The strikes on the Ukrainian capital have sent its people underground again – but their stoicism persists.

By John Simpson

In the past, when you found yourself being interviewed on a rooftop in some benighted, war-torn place, a news presenter in London would always ask you, “What’s the mood in the streets?” They seem to have given that up now, fortunately, though it’s a perfectly valid question. It’s just that, in a city of several million people, there’s likely to be a variety of moods – and your ability to encapsulate them is going to be limited.

Especially here in Kyiv. When I began writing this, on the morning of 10 October, I had the feeling that, in all my 50 years of coming to places that are affected by war and violence, I had never seen a calmer city.

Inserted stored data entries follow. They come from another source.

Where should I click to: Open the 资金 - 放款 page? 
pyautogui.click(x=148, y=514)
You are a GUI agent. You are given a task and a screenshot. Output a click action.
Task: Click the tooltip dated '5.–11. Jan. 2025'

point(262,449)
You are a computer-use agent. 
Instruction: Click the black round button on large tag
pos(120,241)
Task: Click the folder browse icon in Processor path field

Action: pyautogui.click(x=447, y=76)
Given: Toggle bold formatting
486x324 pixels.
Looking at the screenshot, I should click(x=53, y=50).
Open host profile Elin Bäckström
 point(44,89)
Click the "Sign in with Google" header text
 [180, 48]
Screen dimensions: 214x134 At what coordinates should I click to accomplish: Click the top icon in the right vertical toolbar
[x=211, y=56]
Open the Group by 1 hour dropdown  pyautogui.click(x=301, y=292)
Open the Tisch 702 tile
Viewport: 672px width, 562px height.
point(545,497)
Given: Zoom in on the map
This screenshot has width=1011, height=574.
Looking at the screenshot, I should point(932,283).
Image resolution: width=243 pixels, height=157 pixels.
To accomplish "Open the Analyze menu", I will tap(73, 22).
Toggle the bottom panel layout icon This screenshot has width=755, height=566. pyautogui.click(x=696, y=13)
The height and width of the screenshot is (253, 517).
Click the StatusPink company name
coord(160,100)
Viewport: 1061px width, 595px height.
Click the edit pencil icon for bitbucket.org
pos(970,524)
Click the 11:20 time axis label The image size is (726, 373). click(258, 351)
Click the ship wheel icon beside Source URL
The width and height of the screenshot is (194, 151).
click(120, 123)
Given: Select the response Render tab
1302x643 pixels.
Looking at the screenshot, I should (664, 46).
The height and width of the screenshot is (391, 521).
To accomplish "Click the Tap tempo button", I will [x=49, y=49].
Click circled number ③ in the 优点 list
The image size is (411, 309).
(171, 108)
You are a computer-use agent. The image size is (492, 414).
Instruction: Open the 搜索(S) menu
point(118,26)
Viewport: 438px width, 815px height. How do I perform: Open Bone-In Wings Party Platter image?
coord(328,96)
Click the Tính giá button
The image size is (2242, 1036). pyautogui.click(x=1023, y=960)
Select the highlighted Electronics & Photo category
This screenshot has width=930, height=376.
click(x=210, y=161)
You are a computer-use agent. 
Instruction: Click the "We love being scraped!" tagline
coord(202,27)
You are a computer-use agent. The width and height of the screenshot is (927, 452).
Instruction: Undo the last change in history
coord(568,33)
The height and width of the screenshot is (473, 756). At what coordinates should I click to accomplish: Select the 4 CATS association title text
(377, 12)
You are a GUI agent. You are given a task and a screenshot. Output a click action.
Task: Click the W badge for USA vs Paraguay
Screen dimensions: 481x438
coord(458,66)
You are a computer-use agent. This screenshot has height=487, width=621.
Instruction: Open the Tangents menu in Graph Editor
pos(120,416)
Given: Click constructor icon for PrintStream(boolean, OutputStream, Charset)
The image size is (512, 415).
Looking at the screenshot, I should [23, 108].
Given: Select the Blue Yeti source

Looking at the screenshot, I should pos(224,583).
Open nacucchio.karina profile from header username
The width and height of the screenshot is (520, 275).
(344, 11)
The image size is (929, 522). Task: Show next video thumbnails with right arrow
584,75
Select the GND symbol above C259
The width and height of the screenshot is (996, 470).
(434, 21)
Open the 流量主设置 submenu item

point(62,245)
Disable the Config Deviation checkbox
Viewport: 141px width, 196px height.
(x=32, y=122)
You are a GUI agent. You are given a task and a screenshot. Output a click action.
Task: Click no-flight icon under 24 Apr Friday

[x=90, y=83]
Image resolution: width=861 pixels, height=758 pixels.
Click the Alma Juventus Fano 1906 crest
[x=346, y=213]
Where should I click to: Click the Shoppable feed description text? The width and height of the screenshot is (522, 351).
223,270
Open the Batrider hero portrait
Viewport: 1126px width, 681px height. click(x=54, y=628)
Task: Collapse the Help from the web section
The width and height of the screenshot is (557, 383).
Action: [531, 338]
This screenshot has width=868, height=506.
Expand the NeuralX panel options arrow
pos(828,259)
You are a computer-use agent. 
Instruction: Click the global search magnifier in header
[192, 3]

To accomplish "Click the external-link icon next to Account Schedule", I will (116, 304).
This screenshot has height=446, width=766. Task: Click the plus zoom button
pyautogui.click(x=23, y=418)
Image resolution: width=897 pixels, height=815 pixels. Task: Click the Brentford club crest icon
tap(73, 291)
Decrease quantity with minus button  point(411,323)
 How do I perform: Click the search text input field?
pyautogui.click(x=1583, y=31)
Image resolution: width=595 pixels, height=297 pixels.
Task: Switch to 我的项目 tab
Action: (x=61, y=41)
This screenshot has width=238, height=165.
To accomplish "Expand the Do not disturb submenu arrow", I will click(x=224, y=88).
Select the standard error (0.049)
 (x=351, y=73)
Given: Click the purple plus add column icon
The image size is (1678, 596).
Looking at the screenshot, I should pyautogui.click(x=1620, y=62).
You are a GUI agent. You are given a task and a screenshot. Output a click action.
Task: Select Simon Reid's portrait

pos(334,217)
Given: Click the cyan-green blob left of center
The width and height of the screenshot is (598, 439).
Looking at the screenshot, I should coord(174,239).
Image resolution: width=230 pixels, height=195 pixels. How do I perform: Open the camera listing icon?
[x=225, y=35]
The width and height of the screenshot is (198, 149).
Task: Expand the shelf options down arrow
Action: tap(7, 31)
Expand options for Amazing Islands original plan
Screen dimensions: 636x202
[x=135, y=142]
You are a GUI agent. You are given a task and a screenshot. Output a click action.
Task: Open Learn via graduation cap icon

In between bouts of pontificating about what President Putin might do to avenge what is assumed to have been Ukrainian special forces’ attack on the Kerch Bridge linking Russia to Crimea – which was opened in 2018 in order to bind the two indissolubly – I recorded an interview with a Ukrainian expert in a delightful outdoor café. 

Later I wandered back through lines of stalls selling arts and crafts. Kids played, women and men held hands, old boys laughed and showed their gappy teeth, someone shouted angrily about being given short change. The previous night, the restaurants were so full you needed a reservation to get in, and afterwards the queues for buses to get home before the 11pm curfew were long and jolly.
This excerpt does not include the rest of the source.